Certain but not Probable? Differentiating Certainty from Probability in LLM Token Outputs for Probabilistic Scenarios
This work addresses the challenge of reliable uncertainty quantification for trustworthy deployment of LLMs in decision-support applications, but it is incremental as it focuses on specific probabilistic scenarios without proposing a new method.
The study tackled the problem of large language models' token-level probability outputs not aligning with theoretical distributions in probabilistic scenarios, finding that while models achieved perfect response accuracy, their token-level probabilities consistently diverged from expected theoretical values.

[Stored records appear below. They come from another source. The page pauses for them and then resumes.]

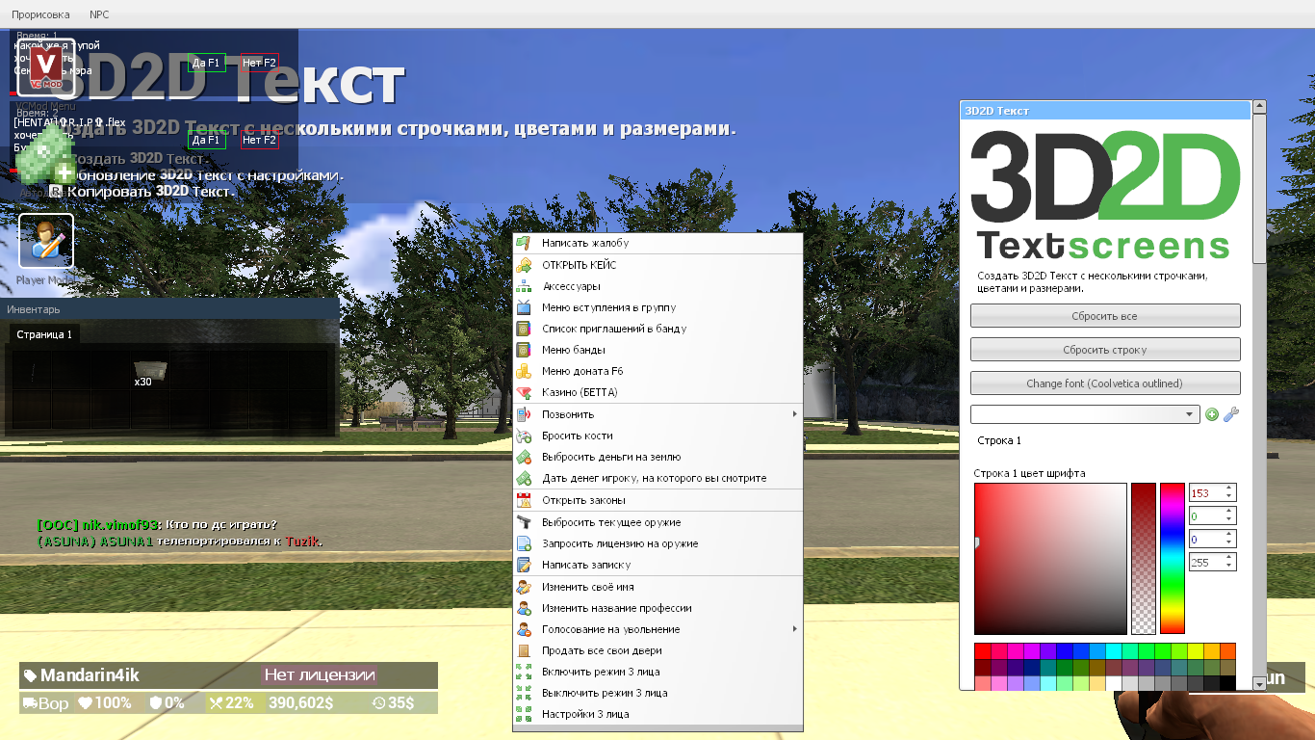Viewport: 1315px width, 740px height.
Task: Click the casino icon beside Казино (БЕТТА)
Action: pyautogui.click(x=524, y=392)
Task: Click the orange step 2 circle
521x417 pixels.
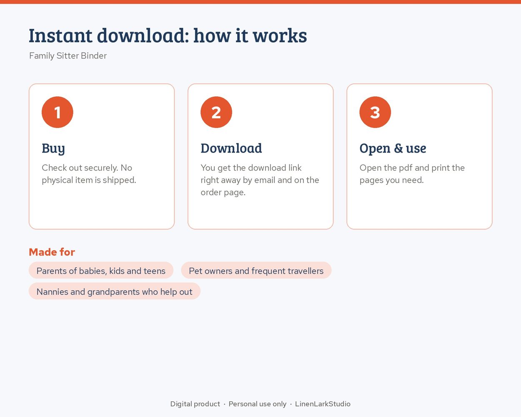Action: (x=216, y=112)
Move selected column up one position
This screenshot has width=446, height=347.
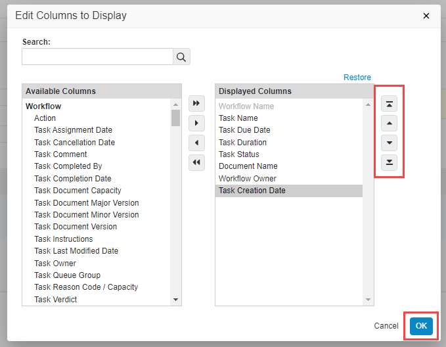(390, 124)
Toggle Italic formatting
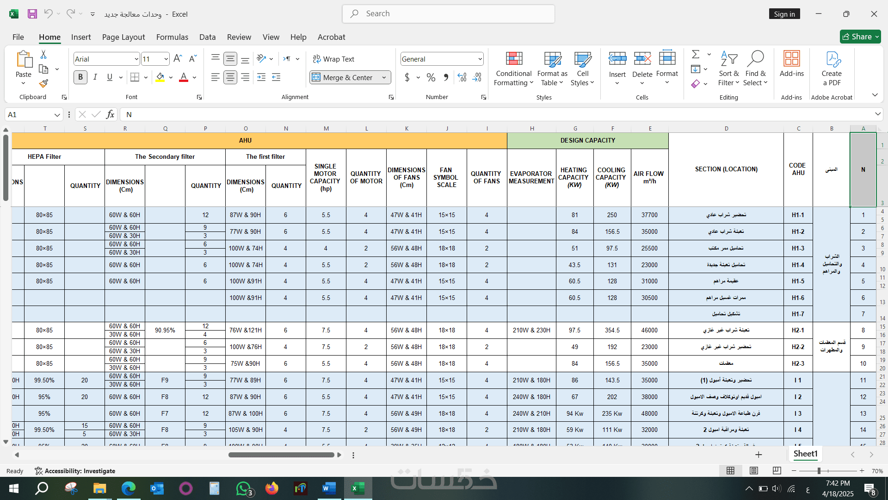The width and height of the screenshot is (888, 500). (95, 77)
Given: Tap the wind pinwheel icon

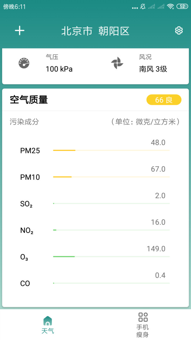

Reliable uncertainty quantification (UQ) is essential for ensuring trustworthy downstream use of large language models, especially when they are deployed in decision-support and other knowledge-intensive applications. Model certainty can be estimated from token logits, with derived probability and entropy values offering insight into performance on the prompt task. However, this approach may be inadequate for probabilistic scenarios, where the probabilities of token outputs are expected to align with the theoretical probabilities of the possible outcomes. We investigate the relationship between token certainty and alignment with theoretical probability distributions in well-defined probabilistic scenarios. Using GPT-4.1 and DeepSeek-Chat, we evaluate model responses to ten prompts involving probability (e.g., roll a six-sided die), both with and without explicit probability cues in the prompt (e.g., roll a fair six-sided die). We measure two dimensions: (1) response validity with respect to scenario constraints, and (2) alignment between token-level output probabilities and theoretical probabilities. Our results indicate that, while both models achieve perfect in-domain response accuracy across all prompt scenarios, their token-level probability and entropy values consistently diverge from the corresponding theoretical distributions.